CAN YOU SLAY A SAUSAGE? DIGORY the DRAGON SLAYER by Angela McAllister. Review by Penny Dolan


Reviewing for children or young people isn’t about one’s own reading habits. This time, the reader in mind isn’t a fully-grown woman in an armchair with a mug of good coffee and a couple of chocolate biscuits.



The reader I’m searching out books for is a certain seven-year-old. She borrows the popular series titles from her local library – while it still exists – but I like to offer her stories that are a bit different and possibly a little less girly.



Now I’ve found a storybook that she might like – and certainly I enjoyed it. 



Digory The Dragon Slayer by Angela McAllister is told with a strong, true storyteller’s voice. Timid lute-player Digory discovers a dragon’s tooth in the river bank. Unwisely, he sets it in his hat. As a result his proud village, without asking too many awkward questions, sends Digory off to find fame, fortune and more dragons to slay.

Riding on Barley, his faithful horse, Digory avoids several huffy princesses before arriving at the castle of forgetful King Widget. Here Digory meets Princess Enid - she of the hodge-pig hair and tree-climbing skills – and they become such good friends that King Widget invites Digory to be a Prince. Digory happily agrees which is when Widget remembers Digory has to fight a dragon first. 

Our hero sadly sets off on Barley away from any dragon but his poor sense of direction sends him into a dark and troubling tunnel, facing his doom. A happy ending arrives, but from a most unexpected source.

I felt McAllister had fun weaving her unexpected twists into the story but what made it a real delight to read was her playful use of language. Digory even, at his most “shiverous” moment knows he is “one boy alone who doesn’t know how to slay a sausage”, while down in the dragon-filled tunnel there’s a boasting contest I'm sure will be great fun to read aloud.

There are gentle jokes, pace, action and just enough gruesomeness for the folk-story genre  but how refreshing - if that’s the right word  – to find a book that doesn’t use snot and poo in an effort to be exciting.

Design-wise, the layout is attractive, the font clear and there are plenty of b&w illustrations by Ian Beck. Even more helpfully for the young reader, the nine chapters are divided into easy to enjoy mini-chapters so the reader feels as if the author is there, telling and explaining the tale.
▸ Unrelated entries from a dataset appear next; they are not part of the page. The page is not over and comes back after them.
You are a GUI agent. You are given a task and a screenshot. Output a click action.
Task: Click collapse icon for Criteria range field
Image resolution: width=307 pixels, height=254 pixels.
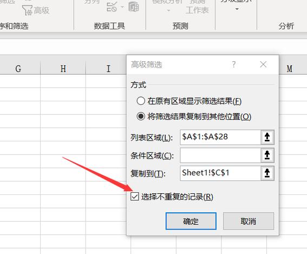pos(267,155)
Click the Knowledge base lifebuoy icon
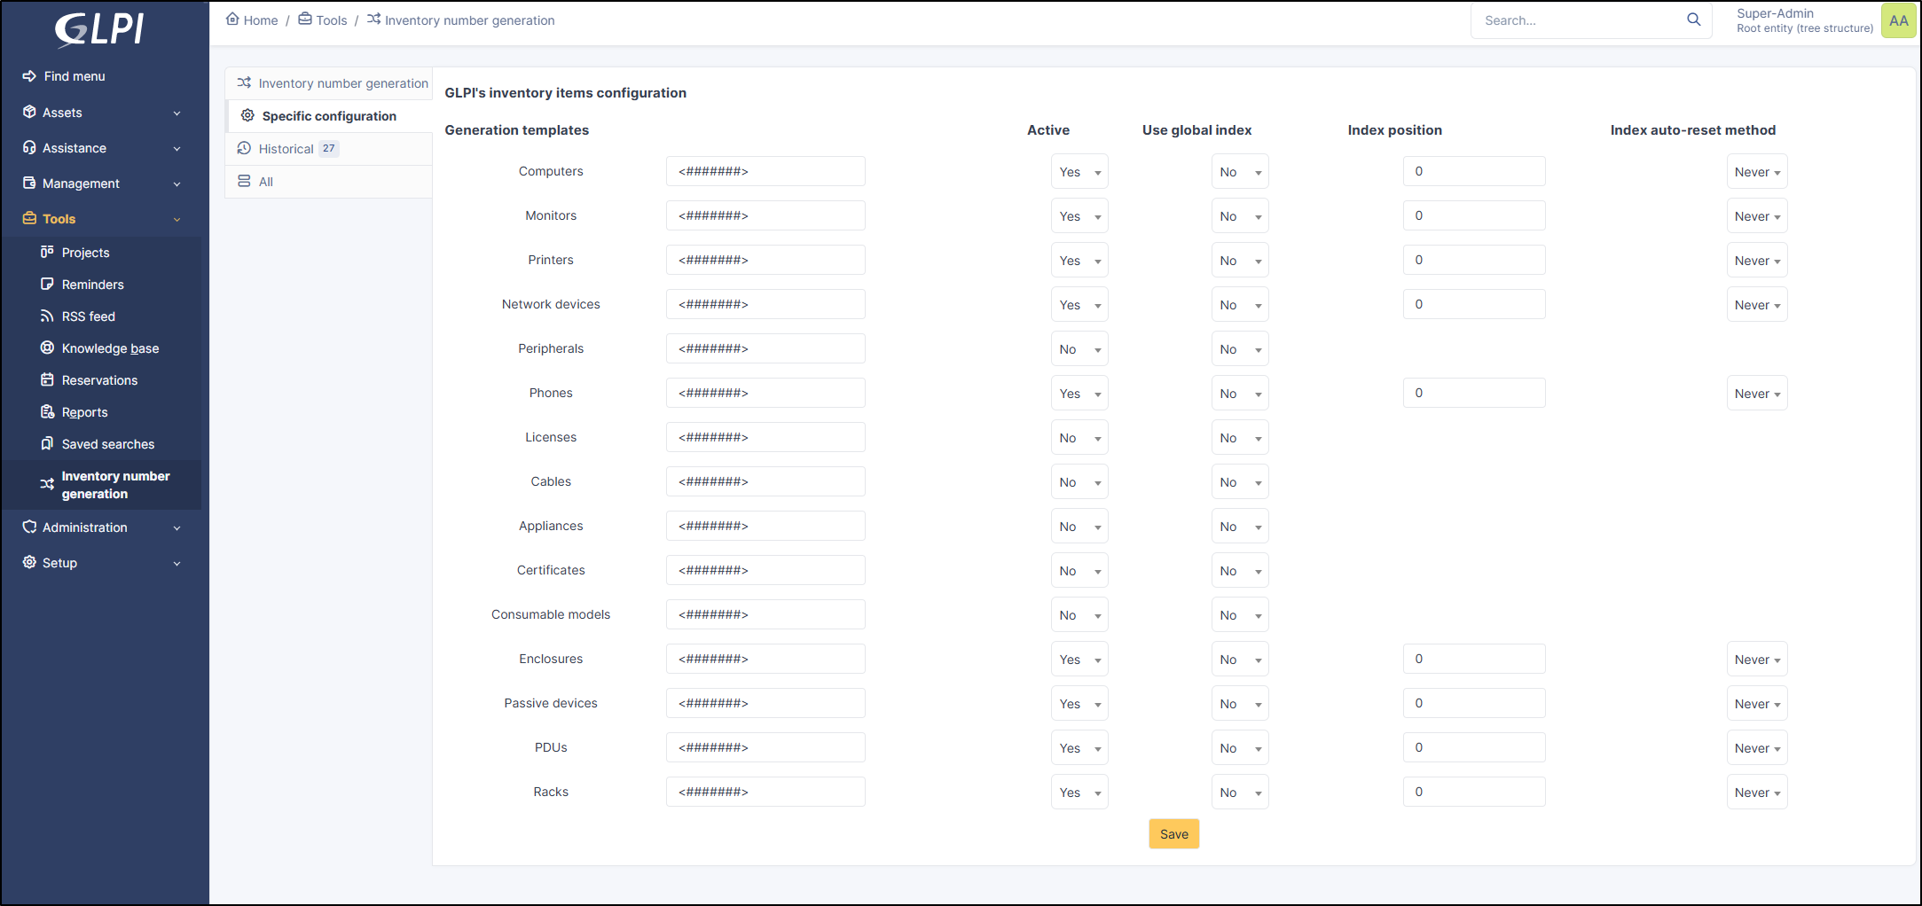Image resolution: width=1922 pixels, height=906 pixels. click(x=47, y=348)
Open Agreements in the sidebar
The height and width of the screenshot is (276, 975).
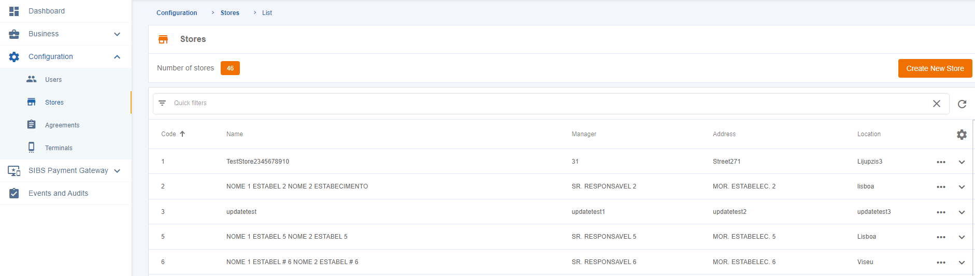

So I am hoping, though the hero is a boy, a certain story-loving girl will enjoy it, and enjoy having it read to her. 

And there’s even a DIGORY and THE LOST KING as a second helping. 

Title: Digory the Dragon Slayer
Author: Angela McAllister
Illustrator: Ian Beck
Publisher: Bloomsbury
ISBN: 9780747 579441
Edition & price & date.  Pbk 2005 at £5.99.  Audio version also available.